Enfants de djihadistes : le cri d’alarme du député EELV, Mounir Satouri

 Enfants de djihadistes : le cri d’alarme du député EELV, Mounir Satouri

Enfants syriens lors de la visite de la délégation en Syrie (crédit EELV)

Depuis 3 ans, la défaite de l’Etat Islamique « bloque » plusieurs femmes et enfants de djihadistes français (dans des camps aux mains des kurdes syriens. Pour l’heure, le président de la République applique une politique du « cas par cas ». Le député européen EELV, Mounir Satouri revient d’une mission au Kurdistan syrien. Il affirme que le Quai d’Orsay a empêché une délégation de parlementaires de rencontrer les françaises et leurs enfants dans les camps.
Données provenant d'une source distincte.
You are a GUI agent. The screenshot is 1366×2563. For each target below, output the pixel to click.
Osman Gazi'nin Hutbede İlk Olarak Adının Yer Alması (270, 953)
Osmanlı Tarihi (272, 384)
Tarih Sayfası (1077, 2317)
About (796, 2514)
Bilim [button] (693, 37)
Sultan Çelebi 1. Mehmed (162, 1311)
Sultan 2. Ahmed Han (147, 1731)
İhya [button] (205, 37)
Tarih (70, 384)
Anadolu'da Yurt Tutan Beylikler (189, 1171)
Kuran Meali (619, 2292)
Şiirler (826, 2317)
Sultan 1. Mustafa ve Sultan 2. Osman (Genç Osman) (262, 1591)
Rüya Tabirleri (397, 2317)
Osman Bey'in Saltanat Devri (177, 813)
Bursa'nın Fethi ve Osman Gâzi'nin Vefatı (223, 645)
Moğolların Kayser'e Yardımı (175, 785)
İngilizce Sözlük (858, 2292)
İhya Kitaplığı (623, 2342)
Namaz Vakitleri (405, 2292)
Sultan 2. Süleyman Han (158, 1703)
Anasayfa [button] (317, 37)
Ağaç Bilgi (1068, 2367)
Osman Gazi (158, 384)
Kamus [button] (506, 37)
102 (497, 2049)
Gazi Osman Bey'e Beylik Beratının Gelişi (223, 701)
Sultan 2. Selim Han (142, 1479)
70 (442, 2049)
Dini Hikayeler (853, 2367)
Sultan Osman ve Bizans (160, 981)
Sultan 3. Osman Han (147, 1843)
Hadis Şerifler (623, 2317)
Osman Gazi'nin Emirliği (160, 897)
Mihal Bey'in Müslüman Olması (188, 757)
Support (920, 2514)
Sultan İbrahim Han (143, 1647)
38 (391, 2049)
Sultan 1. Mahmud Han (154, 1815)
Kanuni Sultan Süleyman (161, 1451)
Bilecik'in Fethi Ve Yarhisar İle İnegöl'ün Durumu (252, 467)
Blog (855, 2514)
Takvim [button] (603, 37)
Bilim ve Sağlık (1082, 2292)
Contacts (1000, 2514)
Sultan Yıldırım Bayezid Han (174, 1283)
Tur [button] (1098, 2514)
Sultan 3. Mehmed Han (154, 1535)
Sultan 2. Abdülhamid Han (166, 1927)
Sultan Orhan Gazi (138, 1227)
Il appelle à une réaction des autorités sur cette question.

 

Dans un précédent article, nous décrivions le parcours de la fille de Pascale Descamps. Embrigadée par son mari djihadiste, elle est désormais dans le camp d’El Hol avec ses 4 enfants. Bloquée, malade et sans possibilité de rapatriement, elle se retrouve entre les mains des autorités kurdes et yézidis. Sans aucune forme de procès, elle est retenue dans une zone qui n’est pas un Etat à proprement parler.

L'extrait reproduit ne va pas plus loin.